Subterranean Books has some great pics up from Tim Lane's art show and book release party last Friday night. Here's one of the author with a life-size cut out that I want for my living room:
Forget about Marvel's Secret Invasion or DC's Final Crisis. The real comic book event of the summer comes in the unassuming guise of a hardcover collection of illustrated short stories. Abandoned Cars (Fantagraphics) is the breathtaking debut book by St. Louis writer/illustrator Tim Lane. Lane drew on a number of inspirations-everything from "pre-Comics Code" comics like Will Eisner's The Spirit to Bruce Springsteen's concept album Nebraska to inform this collection of atmospheric tales about the human condition. "Over technique, over stylization, more important than anything else is emotional impact," he says. This isn't to say that the book lacks either technique or style, but that for all its visual dazzle, there's an emotional tug, sometimes sympathy, sometimes revulsion. Refreshingly, the book isn't slavishly devoted to genre or to its inherent comic book-ness (no tights or monsters). So why not just write a straight-up short story collection? "The stories I like to tell are conducive to comics," he says. The book signals the arrival of a major new voice on the American literary landscape, with or without the illustrations.
Abandoned Cars is Tim Lane’s first collection of graphic short stories, noir-ish narratives that are united by their exploration of the great American mythological drama by way of the desperate and haunted characters that populate its pages. Lane’s characters exist on the margins of society—alienated, floating in the void between hope and despair, confused but introspective. Some of them are experiencing the aftermath of an existential car crash—those surreal moments after a car accident, when time slows down and you’re trying to determine what just happened and how badly you’re hurt. Others have gone off the deep end, or were never anywhere but the deep end. Some are ridiculous, others dignified in their efforts to struggle to make sense of, and cope with, the absurdities, outrages, ghosts, and poisons in their lives.
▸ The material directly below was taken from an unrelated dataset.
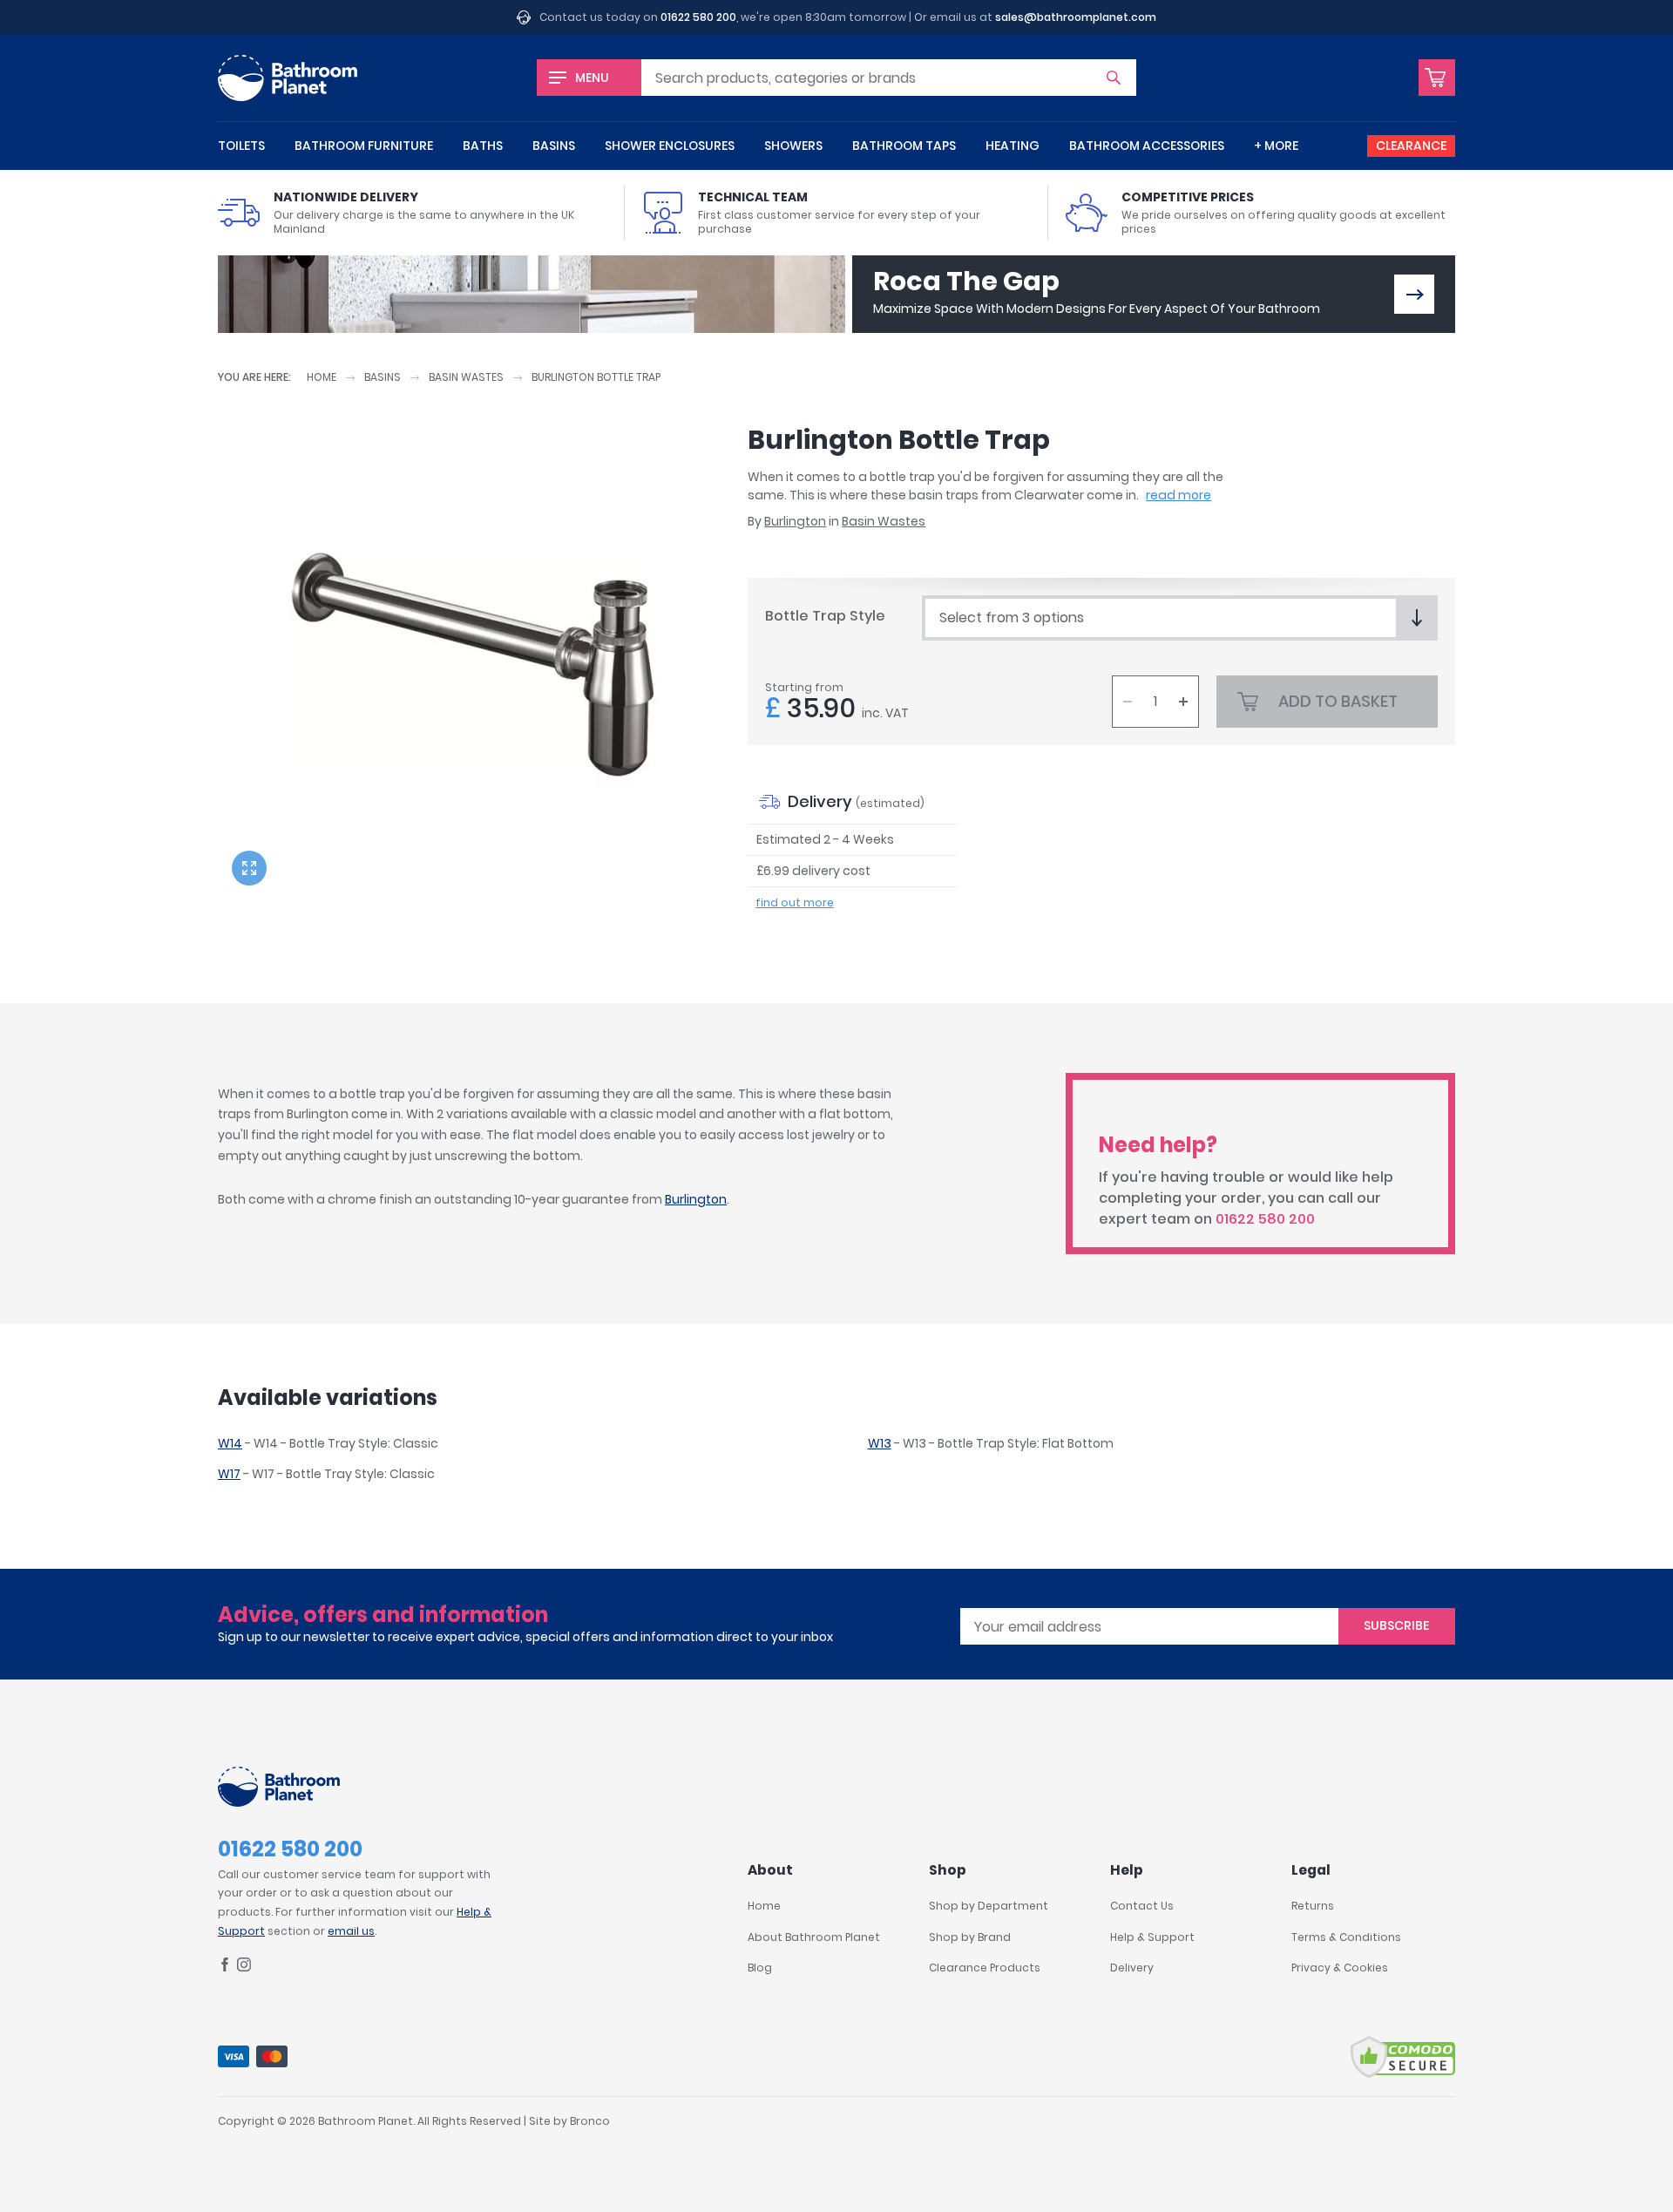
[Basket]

The writing is straightforward, the stories mainstream but told in a pulpy idiom with an existential edge, often in the first person, reminiscent of David Goodis’s or Jim Thompson’s prose or of films like Pick-Up on South Street or Out of the Past. Visually, Lane’s drawing is in a realistic mode, reminiscent of Charles Burns, that heightens the tension in stories that veer between naturalism on the one hand and the comical, nightmarish, and hallucinatory on the other. Here, American culture is a thrift store and the characters are thrift store junkies living among the clutter. It’s an America depicted as a subdued and haunted Coney Island, made up of lost characters—boozing, brawling, haplessly shooting themselves in the face, and hopping freight trains in search of Elvis.
Abandoned Cars is an impressive debut of a major young American cartoonist.